## Requirements
Revise the rows from the line with "The width and" up to and including the line with "Action: click(1083, 86)" by swapping "Help" for "Support", keeping all else the same. Return only those lines, without the pictures.

## Data listing

::::::::

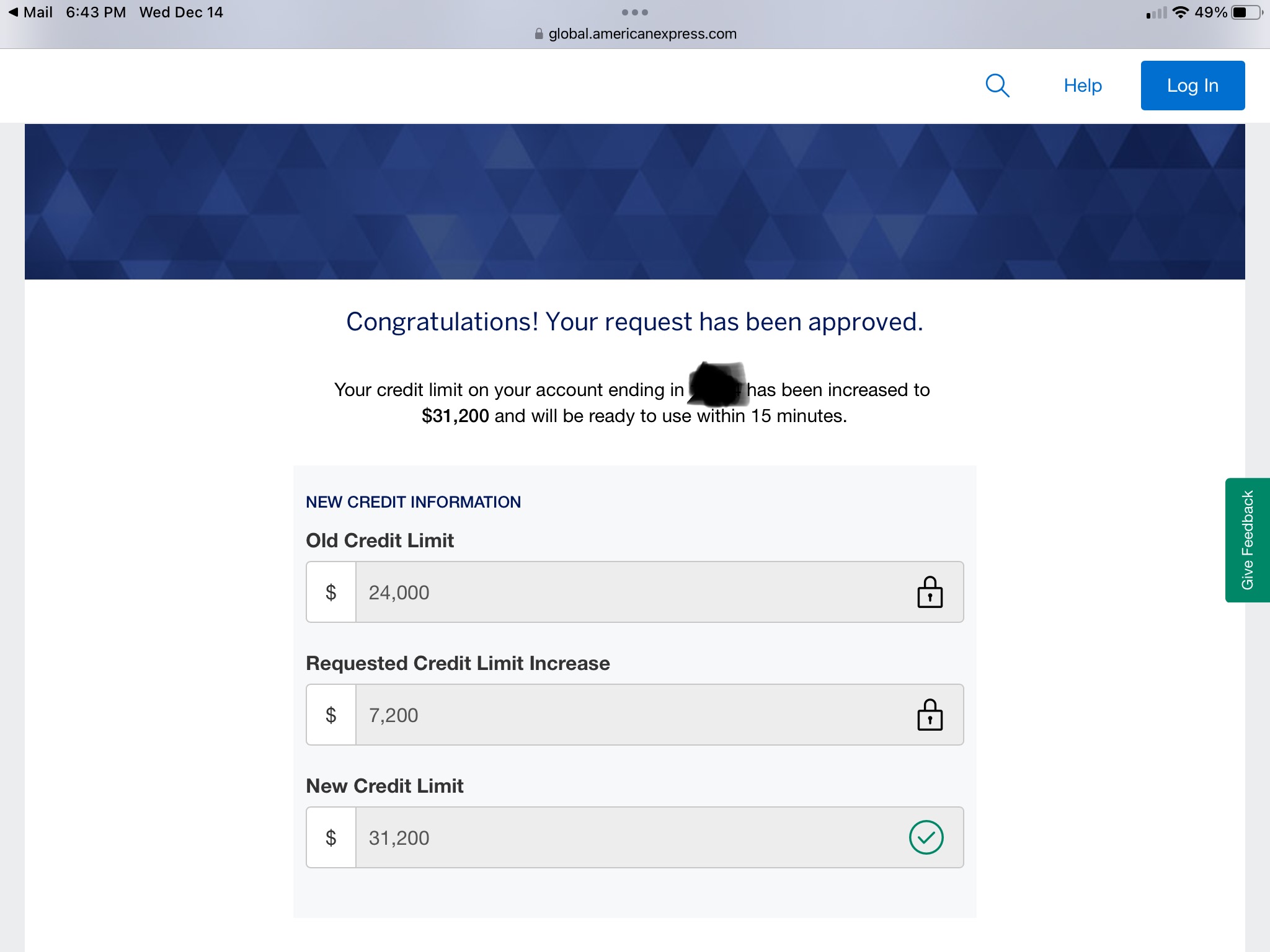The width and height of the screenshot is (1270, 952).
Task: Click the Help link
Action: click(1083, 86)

::::::::

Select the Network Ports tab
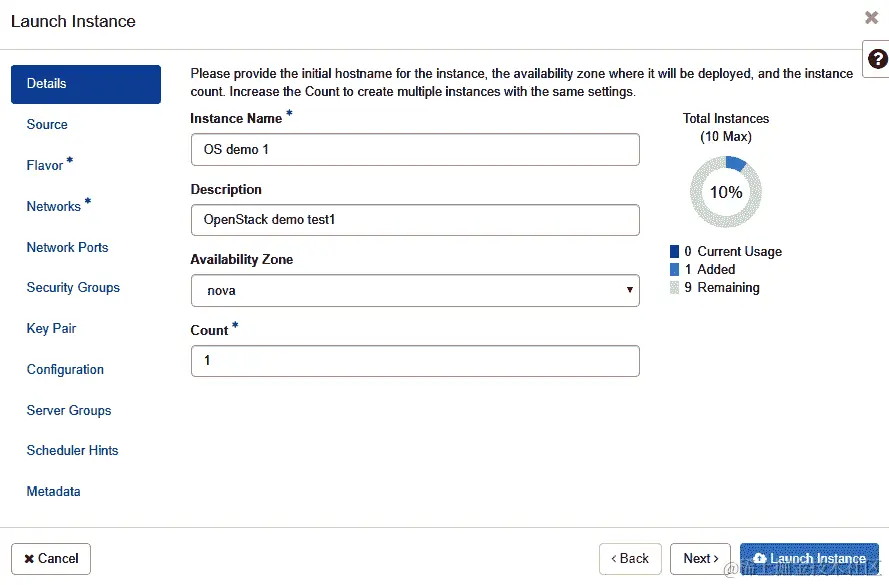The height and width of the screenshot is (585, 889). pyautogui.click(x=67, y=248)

::::::::

## Response
The width and height of the screenshot is (1270, 952).
Task: Click the Support link
Action: click(1083, 86)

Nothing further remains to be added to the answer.